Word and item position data

>> start

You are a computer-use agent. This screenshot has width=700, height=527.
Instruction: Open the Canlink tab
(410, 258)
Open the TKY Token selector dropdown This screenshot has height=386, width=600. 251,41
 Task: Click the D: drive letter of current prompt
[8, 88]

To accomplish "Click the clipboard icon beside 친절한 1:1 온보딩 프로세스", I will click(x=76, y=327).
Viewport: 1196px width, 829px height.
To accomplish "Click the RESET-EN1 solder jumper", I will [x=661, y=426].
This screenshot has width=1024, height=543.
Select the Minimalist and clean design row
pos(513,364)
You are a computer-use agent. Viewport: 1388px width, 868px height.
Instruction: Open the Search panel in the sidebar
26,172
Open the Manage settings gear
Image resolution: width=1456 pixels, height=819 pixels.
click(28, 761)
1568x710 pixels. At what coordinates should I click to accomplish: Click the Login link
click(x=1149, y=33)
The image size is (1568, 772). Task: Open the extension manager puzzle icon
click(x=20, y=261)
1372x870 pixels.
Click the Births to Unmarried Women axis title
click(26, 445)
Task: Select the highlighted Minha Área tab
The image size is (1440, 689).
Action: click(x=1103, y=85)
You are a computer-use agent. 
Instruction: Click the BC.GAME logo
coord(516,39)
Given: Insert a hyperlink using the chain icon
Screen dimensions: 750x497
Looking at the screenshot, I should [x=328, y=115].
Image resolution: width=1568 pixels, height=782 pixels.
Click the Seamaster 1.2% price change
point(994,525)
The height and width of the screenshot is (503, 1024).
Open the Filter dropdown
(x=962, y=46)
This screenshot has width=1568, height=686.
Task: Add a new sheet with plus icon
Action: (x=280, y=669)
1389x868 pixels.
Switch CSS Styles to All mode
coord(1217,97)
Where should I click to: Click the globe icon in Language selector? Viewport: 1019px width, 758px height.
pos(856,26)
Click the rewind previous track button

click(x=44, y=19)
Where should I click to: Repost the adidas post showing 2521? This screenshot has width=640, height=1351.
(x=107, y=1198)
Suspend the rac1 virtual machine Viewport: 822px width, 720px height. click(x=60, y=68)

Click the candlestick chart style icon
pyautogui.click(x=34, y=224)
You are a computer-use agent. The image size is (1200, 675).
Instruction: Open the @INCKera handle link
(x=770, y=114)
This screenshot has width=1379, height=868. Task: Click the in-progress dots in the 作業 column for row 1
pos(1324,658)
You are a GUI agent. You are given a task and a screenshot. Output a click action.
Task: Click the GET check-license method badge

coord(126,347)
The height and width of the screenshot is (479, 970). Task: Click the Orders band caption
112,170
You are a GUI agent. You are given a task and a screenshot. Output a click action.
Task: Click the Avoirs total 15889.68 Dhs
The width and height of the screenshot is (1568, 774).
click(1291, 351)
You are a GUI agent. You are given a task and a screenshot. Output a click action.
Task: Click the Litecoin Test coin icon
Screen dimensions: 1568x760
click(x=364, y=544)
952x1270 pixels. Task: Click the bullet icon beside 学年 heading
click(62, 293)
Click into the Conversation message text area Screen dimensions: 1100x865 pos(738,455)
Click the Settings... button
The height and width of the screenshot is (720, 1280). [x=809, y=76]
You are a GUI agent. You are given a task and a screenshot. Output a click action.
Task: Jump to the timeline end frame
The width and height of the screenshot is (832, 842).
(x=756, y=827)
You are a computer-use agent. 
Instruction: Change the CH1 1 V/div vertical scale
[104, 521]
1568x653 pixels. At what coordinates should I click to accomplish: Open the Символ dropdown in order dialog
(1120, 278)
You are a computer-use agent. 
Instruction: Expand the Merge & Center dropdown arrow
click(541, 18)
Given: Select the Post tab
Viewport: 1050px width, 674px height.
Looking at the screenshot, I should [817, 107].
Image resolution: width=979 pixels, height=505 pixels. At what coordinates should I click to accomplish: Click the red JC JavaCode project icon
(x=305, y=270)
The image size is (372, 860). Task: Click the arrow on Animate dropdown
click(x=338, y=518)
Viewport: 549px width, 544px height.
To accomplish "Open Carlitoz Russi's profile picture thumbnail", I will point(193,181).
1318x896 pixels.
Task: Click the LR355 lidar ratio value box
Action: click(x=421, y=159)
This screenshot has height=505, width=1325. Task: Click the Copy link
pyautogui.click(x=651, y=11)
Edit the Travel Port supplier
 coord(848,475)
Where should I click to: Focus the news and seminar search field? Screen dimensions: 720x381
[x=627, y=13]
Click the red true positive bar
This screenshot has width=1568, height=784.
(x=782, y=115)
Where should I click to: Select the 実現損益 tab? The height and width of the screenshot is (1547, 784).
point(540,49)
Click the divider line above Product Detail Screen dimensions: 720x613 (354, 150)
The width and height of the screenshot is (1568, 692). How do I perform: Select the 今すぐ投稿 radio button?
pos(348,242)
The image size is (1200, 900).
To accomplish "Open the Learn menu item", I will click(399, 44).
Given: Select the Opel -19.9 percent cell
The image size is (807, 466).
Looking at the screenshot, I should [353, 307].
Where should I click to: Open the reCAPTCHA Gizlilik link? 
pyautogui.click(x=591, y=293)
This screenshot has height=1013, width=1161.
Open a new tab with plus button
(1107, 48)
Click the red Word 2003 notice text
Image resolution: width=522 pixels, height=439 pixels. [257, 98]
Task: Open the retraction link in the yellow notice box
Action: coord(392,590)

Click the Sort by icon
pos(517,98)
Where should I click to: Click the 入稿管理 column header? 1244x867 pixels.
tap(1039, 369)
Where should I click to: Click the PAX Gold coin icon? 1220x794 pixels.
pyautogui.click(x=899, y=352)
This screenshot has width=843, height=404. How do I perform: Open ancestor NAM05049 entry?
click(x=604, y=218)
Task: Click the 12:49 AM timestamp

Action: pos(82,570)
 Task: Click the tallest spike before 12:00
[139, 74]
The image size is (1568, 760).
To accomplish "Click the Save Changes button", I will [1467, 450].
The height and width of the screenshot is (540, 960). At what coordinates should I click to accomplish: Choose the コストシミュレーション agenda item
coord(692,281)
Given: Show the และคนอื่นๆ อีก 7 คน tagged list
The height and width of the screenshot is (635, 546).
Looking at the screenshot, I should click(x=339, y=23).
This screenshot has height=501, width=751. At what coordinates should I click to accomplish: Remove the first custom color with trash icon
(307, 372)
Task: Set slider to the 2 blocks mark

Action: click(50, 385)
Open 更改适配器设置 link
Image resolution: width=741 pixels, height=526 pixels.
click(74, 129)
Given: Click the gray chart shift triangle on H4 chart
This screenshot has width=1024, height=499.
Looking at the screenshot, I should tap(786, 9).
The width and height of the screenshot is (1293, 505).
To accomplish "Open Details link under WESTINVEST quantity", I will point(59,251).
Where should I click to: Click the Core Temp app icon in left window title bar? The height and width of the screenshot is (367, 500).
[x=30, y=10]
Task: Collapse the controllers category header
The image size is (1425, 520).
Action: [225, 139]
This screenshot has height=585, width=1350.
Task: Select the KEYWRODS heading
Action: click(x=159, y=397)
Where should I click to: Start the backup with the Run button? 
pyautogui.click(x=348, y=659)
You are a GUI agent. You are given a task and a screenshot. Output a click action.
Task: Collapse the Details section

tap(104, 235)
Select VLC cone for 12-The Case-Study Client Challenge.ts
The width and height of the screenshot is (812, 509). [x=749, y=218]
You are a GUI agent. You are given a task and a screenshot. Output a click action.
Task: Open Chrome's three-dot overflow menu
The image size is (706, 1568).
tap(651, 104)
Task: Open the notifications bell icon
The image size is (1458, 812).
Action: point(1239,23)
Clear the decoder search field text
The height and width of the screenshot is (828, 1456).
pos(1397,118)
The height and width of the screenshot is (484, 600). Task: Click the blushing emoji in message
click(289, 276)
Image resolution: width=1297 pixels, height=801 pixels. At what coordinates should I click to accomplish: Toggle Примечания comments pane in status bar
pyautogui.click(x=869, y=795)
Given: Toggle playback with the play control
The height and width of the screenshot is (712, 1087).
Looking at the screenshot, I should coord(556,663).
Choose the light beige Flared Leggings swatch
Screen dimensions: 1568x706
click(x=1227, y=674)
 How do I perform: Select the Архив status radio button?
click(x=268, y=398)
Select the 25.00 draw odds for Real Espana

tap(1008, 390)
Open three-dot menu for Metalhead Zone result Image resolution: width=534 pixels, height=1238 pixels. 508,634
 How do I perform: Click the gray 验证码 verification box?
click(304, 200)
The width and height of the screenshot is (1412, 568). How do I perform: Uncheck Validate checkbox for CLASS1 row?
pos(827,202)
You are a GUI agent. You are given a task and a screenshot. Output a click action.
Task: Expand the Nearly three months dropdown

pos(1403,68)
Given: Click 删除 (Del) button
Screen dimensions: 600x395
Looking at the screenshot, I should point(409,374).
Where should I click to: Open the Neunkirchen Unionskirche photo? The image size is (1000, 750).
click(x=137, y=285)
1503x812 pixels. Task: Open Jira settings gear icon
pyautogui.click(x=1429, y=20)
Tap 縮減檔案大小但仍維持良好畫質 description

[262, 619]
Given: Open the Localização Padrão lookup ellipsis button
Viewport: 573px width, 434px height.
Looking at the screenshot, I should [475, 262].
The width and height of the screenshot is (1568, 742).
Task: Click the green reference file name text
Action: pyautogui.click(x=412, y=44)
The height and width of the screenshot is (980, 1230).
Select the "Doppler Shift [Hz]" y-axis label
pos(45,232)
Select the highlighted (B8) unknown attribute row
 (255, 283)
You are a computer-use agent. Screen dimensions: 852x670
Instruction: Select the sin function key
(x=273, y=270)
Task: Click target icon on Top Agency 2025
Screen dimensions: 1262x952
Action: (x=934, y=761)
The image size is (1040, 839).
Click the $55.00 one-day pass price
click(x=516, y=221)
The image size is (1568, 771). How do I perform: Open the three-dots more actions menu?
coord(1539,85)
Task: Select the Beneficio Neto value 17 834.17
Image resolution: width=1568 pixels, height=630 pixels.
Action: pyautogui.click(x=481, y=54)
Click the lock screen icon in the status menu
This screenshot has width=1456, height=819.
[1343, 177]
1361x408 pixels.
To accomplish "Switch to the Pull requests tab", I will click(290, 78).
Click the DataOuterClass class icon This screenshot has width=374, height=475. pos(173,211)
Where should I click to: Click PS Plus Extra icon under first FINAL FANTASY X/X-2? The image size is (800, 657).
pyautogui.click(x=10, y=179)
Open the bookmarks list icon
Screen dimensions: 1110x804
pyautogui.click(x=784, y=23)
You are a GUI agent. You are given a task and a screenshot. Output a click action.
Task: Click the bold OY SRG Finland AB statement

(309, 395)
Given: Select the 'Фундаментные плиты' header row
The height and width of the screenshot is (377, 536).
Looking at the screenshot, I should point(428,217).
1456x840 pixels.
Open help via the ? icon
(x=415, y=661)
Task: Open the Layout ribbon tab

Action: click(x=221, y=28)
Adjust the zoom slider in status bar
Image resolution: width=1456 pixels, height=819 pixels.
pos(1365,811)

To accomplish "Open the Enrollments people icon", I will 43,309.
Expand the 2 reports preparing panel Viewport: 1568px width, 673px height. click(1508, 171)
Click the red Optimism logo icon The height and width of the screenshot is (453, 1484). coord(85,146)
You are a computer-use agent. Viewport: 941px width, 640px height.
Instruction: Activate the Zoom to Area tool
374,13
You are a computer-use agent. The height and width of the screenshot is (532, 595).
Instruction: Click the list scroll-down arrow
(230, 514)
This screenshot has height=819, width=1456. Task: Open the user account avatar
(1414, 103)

>> end

Please copy the entries from the line containing "Given: Select the Post tab" through the line containing "(x=305, y=270)" exactly as they appear, including both of those lines.

Given: Select the Post tab
Viewport: 1050px width, 674px height.
Looking at the screenshot, I should [817, 107].
Image resolution: width=979 pixels, height=505 pixels. At what coordinates should I click to accomplish: Click the red JC JavaCode project icon
(x=305, y=270)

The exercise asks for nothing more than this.